My key broke off while I was turning the key. I can't pull the broken key out. Not only am i locked outside, so is the rest of the building.
so i woke up thsi morning with a phadora on my head, no shirt and a huge hangover? want to help me figure this out?
I hate the awkward morning-after-I-took-your-virginity conversations.
i have wind burn on my face from my head hanging out the window of the cab vomitting
They wouldn't let me go to sleep at the police station while I was waiting to bail u out. YOU OWE ME
We're stoned and watching little Einstein videos. Come. Over. Now.
Hey, the point is, I have 3 guys to fuck to get over the last one. It's my golden rule. You told me to find a hobby! It translated as "find another guy".
That is the opposite way I told you to find a hobby.
But in defense of this shit summer we've had, I totally perfected my shotgunning skills. I have achieved my summer goal.

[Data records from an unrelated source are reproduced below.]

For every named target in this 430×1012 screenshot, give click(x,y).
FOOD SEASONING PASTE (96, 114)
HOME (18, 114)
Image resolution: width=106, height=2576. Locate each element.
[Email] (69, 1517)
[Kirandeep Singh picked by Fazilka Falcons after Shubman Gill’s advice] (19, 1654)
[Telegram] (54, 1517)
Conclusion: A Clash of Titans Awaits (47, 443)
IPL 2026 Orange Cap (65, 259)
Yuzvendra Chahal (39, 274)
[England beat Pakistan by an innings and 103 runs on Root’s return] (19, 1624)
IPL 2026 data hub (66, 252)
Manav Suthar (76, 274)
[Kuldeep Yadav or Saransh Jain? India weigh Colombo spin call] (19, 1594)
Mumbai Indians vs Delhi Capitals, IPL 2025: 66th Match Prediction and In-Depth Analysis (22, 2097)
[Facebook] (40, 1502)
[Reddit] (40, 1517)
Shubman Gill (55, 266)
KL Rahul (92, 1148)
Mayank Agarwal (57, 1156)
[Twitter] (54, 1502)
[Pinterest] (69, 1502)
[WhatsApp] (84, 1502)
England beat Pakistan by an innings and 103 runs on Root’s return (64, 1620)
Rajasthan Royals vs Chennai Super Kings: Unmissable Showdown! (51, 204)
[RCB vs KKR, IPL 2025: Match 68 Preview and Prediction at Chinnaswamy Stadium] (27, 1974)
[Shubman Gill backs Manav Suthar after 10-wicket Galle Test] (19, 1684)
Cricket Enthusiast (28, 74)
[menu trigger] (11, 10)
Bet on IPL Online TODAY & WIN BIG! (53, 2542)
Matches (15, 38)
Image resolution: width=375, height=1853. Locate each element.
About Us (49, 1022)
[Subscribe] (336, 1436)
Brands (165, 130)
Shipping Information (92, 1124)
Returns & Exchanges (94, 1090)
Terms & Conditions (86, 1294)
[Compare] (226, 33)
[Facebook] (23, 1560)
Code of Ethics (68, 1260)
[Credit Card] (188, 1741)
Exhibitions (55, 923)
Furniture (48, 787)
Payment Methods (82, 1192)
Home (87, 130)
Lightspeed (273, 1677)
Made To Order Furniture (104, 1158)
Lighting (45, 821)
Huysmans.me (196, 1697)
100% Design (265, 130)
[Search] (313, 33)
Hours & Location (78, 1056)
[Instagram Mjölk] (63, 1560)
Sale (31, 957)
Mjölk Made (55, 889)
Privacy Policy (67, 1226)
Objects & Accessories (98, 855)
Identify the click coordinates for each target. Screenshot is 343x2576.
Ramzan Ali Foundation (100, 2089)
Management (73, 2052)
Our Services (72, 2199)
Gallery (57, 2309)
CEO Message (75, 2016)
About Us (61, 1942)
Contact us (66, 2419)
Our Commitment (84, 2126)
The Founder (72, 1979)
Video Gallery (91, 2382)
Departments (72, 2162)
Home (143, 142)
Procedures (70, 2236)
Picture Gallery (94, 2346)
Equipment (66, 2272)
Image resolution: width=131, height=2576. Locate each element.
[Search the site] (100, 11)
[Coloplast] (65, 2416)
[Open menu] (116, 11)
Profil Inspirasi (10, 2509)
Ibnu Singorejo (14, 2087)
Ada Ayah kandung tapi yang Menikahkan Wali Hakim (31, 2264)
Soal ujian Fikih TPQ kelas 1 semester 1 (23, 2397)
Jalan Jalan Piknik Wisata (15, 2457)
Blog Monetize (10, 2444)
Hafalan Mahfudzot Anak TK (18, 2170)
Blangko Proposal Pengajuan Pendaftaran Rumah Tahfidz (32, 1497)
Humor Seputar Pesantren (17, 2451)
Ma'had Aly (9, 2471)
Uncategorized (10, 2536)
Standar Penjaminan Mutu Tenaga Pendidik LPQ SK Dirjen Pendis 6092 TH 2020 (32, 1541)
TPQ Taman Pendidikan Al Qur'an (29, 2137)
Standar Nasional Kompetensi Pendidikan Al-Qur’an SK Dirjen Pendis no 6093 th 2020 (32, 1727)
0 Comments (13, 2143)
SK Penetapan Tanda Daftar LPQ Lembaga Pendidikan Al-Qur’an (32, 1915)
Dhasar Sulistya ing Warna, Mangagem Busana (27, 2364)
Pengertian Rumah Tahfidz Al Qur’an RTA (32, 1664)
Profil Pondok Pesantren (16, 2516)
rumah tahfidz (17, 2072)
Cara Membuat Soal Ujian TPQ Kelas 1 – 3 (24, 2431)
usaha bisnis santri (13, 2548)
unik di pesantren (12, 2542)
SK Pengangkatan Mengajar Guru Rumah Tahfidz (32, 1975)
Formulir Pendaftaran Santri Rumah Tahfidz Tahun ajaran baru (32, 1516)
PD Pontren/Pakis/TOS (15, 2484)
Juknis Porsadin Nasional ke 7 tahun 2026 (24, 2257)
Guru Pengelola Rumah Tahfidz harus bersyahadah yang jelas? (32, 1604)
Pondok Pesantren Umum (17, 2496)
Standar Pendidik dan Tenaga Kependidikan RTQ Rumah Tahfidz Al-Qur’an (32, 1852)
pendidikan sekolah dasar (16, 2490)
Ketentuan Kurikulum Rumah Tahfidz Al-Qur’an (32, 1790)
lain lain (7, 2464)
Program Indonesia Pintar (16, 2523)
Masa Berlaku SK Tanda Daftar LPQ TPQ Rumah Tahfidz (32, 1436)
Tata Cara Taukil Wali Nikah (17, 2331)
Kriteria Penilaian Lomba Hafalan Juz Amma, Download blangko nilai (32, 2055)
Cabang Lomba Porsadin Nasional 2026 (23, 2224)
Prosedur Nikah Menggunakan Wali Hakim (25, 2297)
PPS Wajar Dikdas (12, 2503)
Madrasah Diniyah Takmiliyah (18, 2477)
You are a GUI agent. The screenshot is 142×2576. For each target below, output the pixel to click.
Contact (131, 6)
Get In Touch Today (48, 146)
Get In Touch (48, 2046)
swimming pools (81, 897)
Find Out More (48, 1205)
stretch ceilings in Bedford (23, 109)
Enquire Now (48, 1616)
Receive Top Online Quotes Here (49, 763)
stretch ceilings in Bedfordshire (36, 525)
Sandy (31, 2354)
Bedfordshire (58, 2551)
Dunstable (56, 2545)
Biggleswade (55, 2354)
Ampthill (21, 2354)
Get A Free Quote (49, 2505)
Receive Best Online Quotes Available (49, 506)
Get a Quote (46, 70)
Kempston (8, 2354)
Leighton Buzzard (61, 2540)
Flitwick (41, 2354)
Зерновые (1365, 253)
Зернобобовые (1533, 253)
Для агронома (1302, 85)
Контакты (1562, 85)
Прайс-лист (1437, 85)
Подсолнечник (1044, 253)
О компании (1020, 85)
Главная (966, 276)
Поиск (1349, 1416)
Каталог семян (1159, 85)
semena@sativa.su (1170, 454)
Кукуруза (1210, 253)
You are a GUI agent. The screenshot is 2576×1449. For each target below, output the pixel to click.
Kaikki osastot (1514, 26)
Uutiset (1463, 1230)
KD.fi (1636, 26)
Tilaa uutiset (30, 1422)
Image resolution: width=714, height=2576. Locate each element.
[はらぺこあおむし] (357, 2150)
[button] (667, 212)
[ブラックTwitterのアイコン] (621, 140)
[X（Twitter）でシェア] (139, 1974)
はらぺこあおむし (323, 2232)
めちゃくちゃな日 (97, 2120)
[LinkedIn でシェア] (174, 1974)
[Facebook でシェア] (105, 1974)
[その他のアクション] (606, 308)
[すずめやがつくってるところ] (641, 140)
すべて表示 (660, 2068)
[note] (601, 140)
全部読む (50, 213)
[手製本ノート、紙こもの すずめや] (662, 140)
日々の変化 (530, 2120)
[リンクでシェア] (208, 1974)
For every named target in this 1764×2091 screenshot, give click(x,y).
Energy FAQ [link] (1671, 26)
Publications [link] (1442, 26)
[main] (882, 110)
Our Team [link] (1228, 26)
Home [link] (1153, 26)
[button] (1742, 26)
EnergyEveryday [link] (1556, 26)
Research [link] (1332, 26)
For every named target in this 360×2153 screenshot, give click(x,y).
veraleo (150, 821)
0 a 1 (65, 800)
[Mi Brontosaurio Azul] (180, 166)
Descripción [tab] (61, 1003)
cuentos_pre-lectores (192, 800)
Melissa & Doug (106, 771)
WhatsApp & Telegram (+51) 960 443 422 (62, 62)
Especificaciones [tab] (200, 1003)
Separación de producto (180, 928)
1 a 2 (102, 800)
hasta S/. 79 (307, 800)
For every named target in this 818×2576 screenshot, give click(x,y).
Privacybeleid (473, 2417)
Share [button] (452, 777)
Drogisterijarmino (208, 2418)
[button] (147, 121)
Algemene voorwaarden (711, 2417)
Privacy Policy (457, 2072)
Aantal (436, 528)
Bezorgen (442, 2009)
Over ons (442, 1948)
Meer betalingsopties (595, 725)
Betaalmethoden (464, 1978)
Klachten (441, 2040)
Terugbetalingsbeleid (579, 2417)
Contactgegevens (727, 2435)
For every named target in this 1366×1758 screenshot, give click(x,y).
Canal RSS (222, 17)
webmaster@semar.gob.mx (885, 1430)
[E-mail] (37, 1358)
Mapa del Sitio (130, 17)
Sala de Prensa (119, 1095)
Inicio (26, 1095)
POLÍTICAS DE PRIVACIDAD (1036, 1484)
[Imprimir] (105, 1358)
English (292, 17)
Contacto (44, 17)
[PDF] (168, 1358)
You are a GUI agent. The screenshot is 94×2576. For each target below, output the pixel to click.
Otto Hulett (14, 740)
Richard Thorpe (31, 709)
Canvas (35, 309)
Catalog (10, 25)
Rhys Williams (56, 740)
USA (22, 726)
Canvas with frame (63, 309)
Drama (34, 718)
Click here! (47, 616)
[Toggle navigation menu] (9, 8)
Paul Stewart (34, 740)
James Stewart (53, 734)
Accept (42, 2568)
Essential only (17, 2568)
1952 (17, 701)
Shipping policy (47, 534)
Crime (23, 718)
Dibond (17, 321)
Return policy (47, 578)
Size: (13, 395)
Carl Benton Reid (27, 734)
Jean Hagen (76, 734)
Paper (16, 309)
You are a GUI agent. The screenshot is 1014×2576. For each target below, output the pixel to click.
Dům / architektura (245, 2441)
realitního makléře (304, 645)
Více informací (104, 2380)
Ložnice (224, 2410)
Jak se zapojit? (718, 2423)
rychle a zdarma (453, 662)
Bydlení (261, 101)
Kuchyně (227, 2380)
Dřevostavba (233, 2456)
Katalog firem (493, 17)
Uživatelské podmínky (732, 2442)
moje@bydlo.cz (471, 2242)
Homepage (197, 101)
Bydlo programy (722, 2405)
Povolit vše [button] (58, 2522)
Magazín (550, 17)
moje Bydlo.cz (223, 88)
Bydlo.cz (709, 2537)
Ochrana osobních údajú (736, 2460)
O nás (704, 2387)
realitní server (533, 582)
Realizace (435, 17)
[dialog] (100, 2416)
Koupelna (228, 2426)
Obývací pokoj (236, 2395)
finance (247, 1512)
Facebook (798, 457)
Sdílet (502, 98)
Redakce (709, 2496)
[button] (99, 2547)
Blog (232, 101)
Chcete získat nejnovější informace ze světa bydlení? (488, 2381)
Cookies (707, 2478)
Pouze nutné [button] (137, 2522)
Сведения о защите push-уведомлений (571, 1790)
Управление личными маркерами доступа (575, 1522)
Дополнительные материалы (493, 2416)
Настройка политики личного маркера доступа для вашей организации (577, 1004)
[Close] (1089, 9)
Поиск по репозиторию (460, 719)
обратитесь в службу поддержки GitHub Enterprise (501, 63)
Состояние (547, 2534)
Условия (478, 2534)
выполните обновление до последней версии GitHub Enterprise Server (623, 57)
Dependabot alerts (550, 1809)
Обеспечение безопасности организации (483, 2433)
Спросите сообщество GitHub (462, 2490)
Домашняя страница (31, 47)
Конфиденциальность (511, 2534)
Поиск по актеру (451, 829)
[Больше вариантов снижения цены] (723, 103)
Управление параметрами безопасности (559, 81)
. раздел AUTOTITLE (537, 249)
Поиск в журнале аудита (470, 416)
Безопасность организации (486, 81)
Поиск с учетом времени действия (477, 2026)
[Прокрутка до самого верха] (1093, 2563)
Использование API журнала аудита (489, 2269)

I fell asleep in the tanning bed, naked, for an hour and a half and I guess they couldn't wake me up so they called the fire department...and they came in while I was passed out naked...
Do not ever get that redhead chem major high. Gave her a magic brownie and she sat in a corner and literally cried about organic chem. Never again.
Threw up in hyvee parking lot. Thanksgiving shopping complete.
quickly learned not to sleep with your roommate and work colleague in the same week
His wedding band got caught on my nipple ring and that's how I realized he was married
I kicked down a wall in rage and found a door behind the drywall. Once again vandalism solves all my problems.
A drunk frat boy just jumped on the hood of my car while I was driving down Bridge St. He yelled at me to keep going since he was playing frogger and needed another car to jump on... or a log. I hate this town.